The protagonist, Vashti, is a mother who lives apart from her son Kuno, and communicates with him only through imaging plates and knobs that adjusts broadcasted sound. Their relationship has the air of formality one would normally reserve for strangers and professional acquiantances, and Vashti was reluctant to physically visit her own son who wanted her counsel and help. Mother and child are literally and metaphorically distanced. Upon realising from him that he visited the surface, she was shocked, and disappointed with him, and saw him as a disgrace to the Machine, a formless entity to whom she owes a larger allegiance and more affection to.

The dystopian world Forster presents to us is clearly a product of fiction, but I can see parallels that world has with ours.

A key feature of life in the Machine is isolation. Life is solitary, and much of the “needless” social interaction has been either abolished or reduced to electronic means. Just as people in the story interact through electronic intermediaries, we too are doing the same. Instead of meeting physically, we meet online and talk through phones and email. Subcultures that excessively trumpets the call for technology to engulf every area of our lives like the “Otaku” culture in Japan are emerging. Electronic gaming has become to many an adequate substitute for physical sports and a hour or two in the sun.

While people of the Machine was physically and spiritually segregated, we are yet to reach that point. I guess physical seggregation is impossible in this increasingly congested planet, but spiritual and emotional seggregation is already creeping into our lifes. We plug into our iPods and tune out the world, people marry later and many do not marry at all. Traditional religions are losing their hold to individualistic materialism and secularism. Many of our children grow up playing single player electronic games, not board games or marbles with their kindergarden and primary school friends.

Marshall McLuhan famously opined that the medium is the message. The form of communication often has an impact on the message itself, and has the insidious and subtle power to transform the very relationships between people. There some truth to this, in relation to the impact of electronic communications has on human relationships.
___
Continue the essay comparing Forster's Machine with modern electronic life, starting after its last sentence on McLuhan and human relationships.

Given material:
___
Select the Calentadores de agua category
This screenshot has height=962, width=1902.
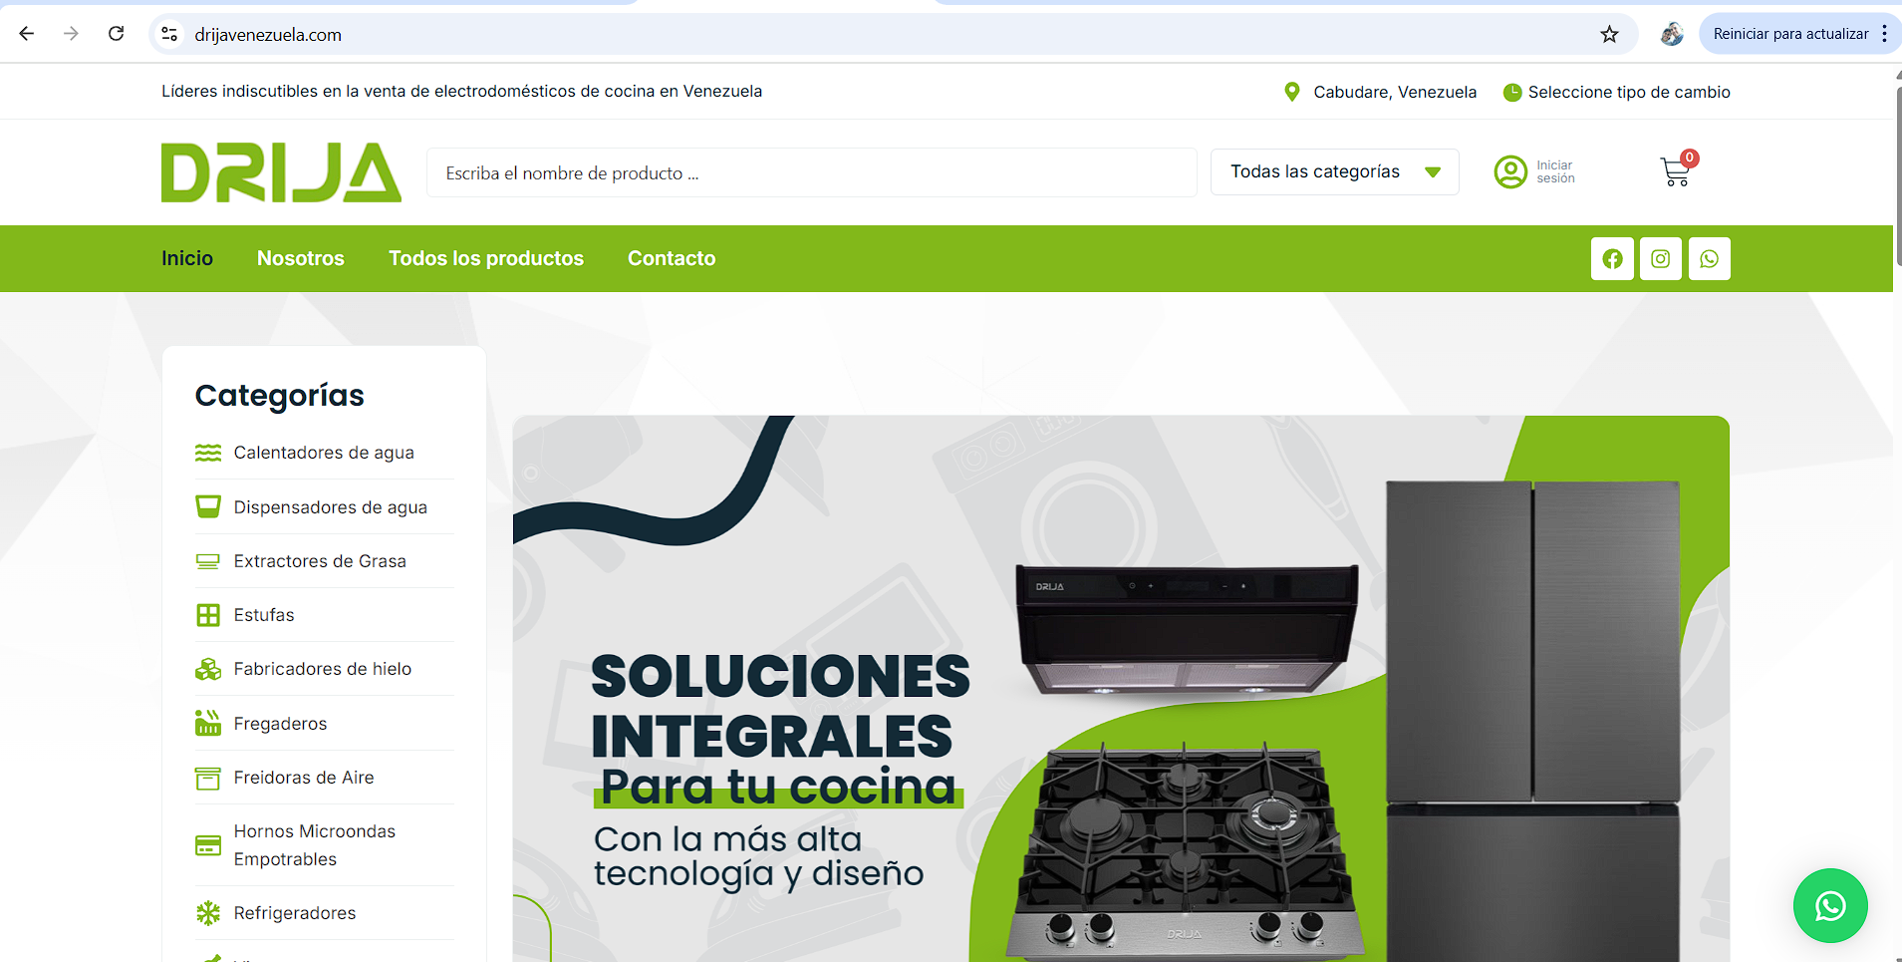pyautogui.click(x=324, y=453)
___
Task output:
Compare traditional post with email. Sending a mail by traditional post requires more effort; one has to buy sufficient stamps, find out the applicable postal rates, obtain the appropriate stationery, plan the letter, vet and edit drafts, set pen to paper, seal the letter, affix the stamp, get the address right and finally make the trip down to the post box to send the letter. Email in contrast is free and just require you to tap a few keys and click a few buttons.

When one sends a traditional letter, one has to be careful. Words must be carefully selected because there are constraints, like the amount of space on a post card and the need to maintain the aesthetics of the letter by avoiding cross-outs and minimising corrections. These concerns are less pronounced in the context of email.

Care requires effort. And effort is an expression of the amount of value one places on particular relationships. Effort has the peculiar ability to strengthen relationships through a cycle of positive feedback. The more effort a person puts into a relationship, the more likely the person will cherish his counterpart. In economic parlance, effort put into relationships can be termed as “sunk costs” which motivates a person to stick with preexisting relationships instead of seeking greener pastures.

I read from somewhere before that a handwritten letter is equivalent to a personal visit from a friend. Having received a few in the past month, I must say there is a large amount of truth to that statement. Nothing beats the sense of warmth and pleasant surprise that one gets upon receiving a letter from a cherished friend in the mail and reading about her feelings and reengaging with the happenings of her life.

In contrast emails are utilitarian and to some extent encourages careless thoughts and words. It is little wonder that email often find its greatest use in the calculative and coldly rational world of business, where time is everything, speed and efficacy is paramount and effective communication of facts and orders and not conveyance of emotion is required. However email as a mode of communication is sorely inadequate between friends.

Sadly the culture of letterwriting has been on the wane, with the prevalence of email and the ease of writing electronic letters. Email clearly has its place and usefulness, but my concern is that the ascension of email will come at the cost of another avenue through which human emotions and warmth can be cultivated.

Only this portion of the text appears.